Jesus went on a journey to Jerusalem. You might call it his strategic goal or mission. Yet along the way life happened – we know that he healed two men just out of Jericho, he met the Samaritan woman by the well and told her of her own life, and he told many parables.

It is safe to assume, too, that over the days the journey may have taken that everyday life happened. They ate, they walked, they talked. And in each of those moments there was an opportunity to express faith and build a little of God’s kingdom.

And each of these things may have been perceived as a distraction from the mission, whereas in fact they were the very fabric of the bigger mission of life.

“People Matter” is Blue Barn’s core value. How this works out in practice is in every moment of every day. We deal with clients and staff and partners and suppliers all day every day and we do our very best to ensure we treat all people with respect and dignity – remembering that we have to face our maker in the end.

Does this mean we are “soft”? Nup. Remember the first rule? If making profits is our oxygen, sometimes there are hard conversations with clients about extra payments for extra work requested; or with suppliers to drive down our costs; or with staff who didn’t get the desk space they wanted or salary increases they thought they deserved. Or, sometimes, layoffs because work has dried up.

But always, in the midst of this, we remember that God is above all and that He loves people. And we need to too.

Thirdly, get to church – recalibrate.

It is pretty tough out there sometimes. As business leaders we are being called on every day to make judgments often affecting real people and families and often in areas of grey. We need wisdom and courage in large doses to discharge our duty well before God and before men.

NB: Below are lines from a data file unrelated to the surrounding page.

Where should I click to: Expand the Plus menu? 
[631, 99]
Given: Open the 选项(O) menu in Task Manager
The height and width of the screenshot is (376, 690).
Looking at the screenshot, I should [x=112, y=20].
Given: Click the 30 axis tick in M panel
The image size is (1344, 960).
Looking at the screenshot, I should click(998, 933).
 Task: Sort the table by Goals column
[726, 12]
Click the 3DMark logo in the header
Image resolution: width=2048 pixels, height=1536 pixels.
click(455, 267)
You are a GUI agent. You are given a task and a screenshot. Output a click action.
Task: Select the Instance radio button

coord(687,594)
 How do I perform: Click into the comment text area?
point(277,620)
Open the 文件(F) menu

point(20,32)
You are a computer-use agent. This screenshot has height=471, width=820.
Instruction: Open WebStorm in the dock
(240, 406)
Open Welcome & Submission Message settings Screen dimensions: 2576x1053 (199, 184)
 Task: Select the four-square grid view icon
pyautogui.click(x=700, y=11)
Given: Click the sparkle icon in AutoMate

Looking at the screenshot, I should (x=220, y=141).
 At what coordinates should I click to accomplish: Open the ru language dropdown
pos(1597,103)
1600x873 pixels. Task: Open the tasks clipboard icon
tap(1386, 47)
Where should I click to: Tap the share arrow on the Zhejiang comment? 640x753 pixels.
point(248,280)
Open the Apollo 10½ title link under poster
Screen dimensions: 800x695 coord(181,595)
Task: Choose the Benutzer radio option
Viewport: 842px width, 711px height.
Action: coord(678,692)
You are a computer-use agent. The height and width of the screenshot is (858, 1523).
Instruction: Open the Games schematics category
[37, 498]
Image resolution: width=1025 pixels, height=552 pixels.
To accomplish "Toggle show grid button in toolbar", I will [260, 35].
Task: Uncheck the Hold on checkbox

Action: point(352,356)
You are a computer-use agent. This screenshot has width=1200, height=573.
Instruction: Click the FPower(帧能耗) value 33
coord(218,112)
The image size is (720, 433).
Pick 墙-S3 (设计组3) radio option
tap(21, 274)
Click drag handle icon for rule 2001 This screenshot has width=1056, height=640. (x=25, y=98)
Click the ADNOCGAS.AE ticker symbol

And it is very easy to lose our way. We are often surrounded by worldly thought and practice and this can innoculate us against God’s higher ways. Some practices that are not good can become quite normalised in our minds by the constant exposure.

The only antidote to this that I know is regular church attendance. And by regular I mean weekly. It is good for the soul to get to the end of a bruising week with difficult staff or losses on the P&L and sing praises to God that declare his provision in all things or hear a message of truth to counter the lies that may have confused you over the week.

I think of it as a recalibration. And of course it is good for us all, not just business people. I do know, however, how very essential it has been for me to keep me pointing north.

Fourth, seek counsel. And not always from church folk – although they can be helpful. Find the very best advice you can.

One thing I have observed is that successful, sustainable business usually follows some pretty biblical principles: expect profit (like the men with their talents) and if you do not get it from one area of the business cut it off (like the unfruitful branch); sowing and reaping; a soft answer turns away wrath; listen carefully, speak slowly; adopt a servant’s heart in your business …

It can be quite humbling really – there are many very good businesses out there without a shred of faith at their core outworking these kinds of principles very successfully because they work.